Hello, I am trying to provision Fedora CoreOS on MacOS (version 13.5.1) and VMware Fusion Pro (version 13.0.2) with an ignition file. The Fedora guideline for provisioning FCOS on VMware instructs to use an OVA image, but this is only available for x86_64 architecture, not for aarch64 in the download site.
The FCOS aarch64 ISO image runs fine in Fusion Pro, but I see no way to use an ignition file here.
Is there a way to provision FCOS on MacOS with VMware Fusion Pro using an ignition file?
Any help would be greaty appreciated.
Best wishes,
Martin
Hi, I stumbled upon the same issue and I’m a bit confused. Is it even possible to boot FCOS via VMware Fusion on macOS? Obviously there is no OVA for aarch64, so following VMware provisioning guideline does not really make sense.
I decided to make a bold (or dumb) move and mix up two provisioning approaches. I downloaded Bare Metal FCOS Live DVD ISO and tried to provision it on a VMware Fusion. I can boot it but unless I’m doing something wrong, I can’t proceed with configuration with Ignition. I have prepared basic ignition file and I launched local HTTP server to store it there. Once I tried to install it with this command: sudo coreos-installer install /dev/sda --ignition-url http://localhost:8000/my-file.ign (according to guideline for bare metal installation), I got en error that path /dev/sde does not exists.
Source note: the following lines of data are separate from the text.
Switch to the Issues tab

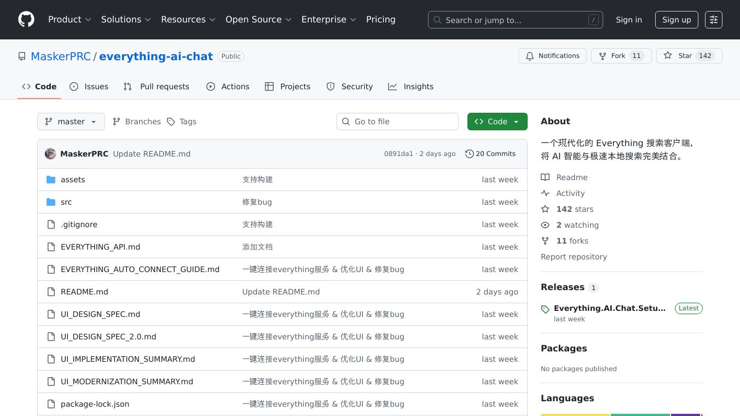(x=89, y=86)
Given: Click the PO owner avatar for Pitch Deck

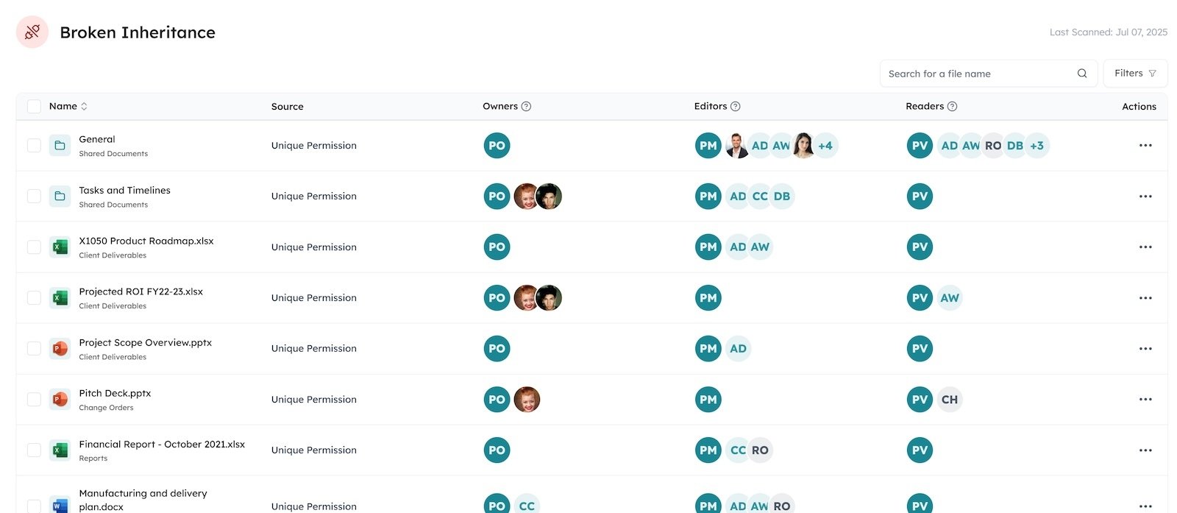Looking at the screenshot, I should (x=497, y=400).
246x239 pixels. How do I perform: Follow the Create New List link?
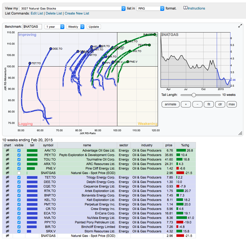click(77, 13)
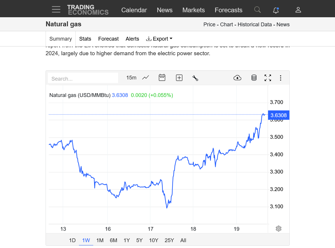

This is where I get stuck.
I saw it’s mentioned that this path might be different depending on hardware, but I can’t find path /dev/nvme neither.
What’s even worse, I can’t play around with ovftool to try to set it up, because for whatever reason I can’t download it from official web page Open Virtualization Format (OVF) Tool.
I’d like to find out if FCOS provisioning is possible on VMware Fusion on macOS, or should I seek a different way of using this OS?
The virtual hardware on Fusion VMs on Apple Silicon presents its hard drives as NVMe drives. The path for the primary hard disk for Linux VMs is /dev/nvme0n1, not /dev/sda or /dev/nvme.
I just booted the FCOS ISO in a Fusion VM and it was able to install FCOS to the hard drive using /dev/nvme0n1 as the hard drive path. Give that a try with your custom ignition file.
If you’re booted into the Live ISO then you can look at the system and see what disks are available (i.e. run lsblk). Then you can use that info to determine what disk to pass to coreos-installer.
Thank you, I’ll make a note of that. Would it be possible to provide aarch64 OVA for VMware? No sure if the issue was created as per Timothée’s request to OP.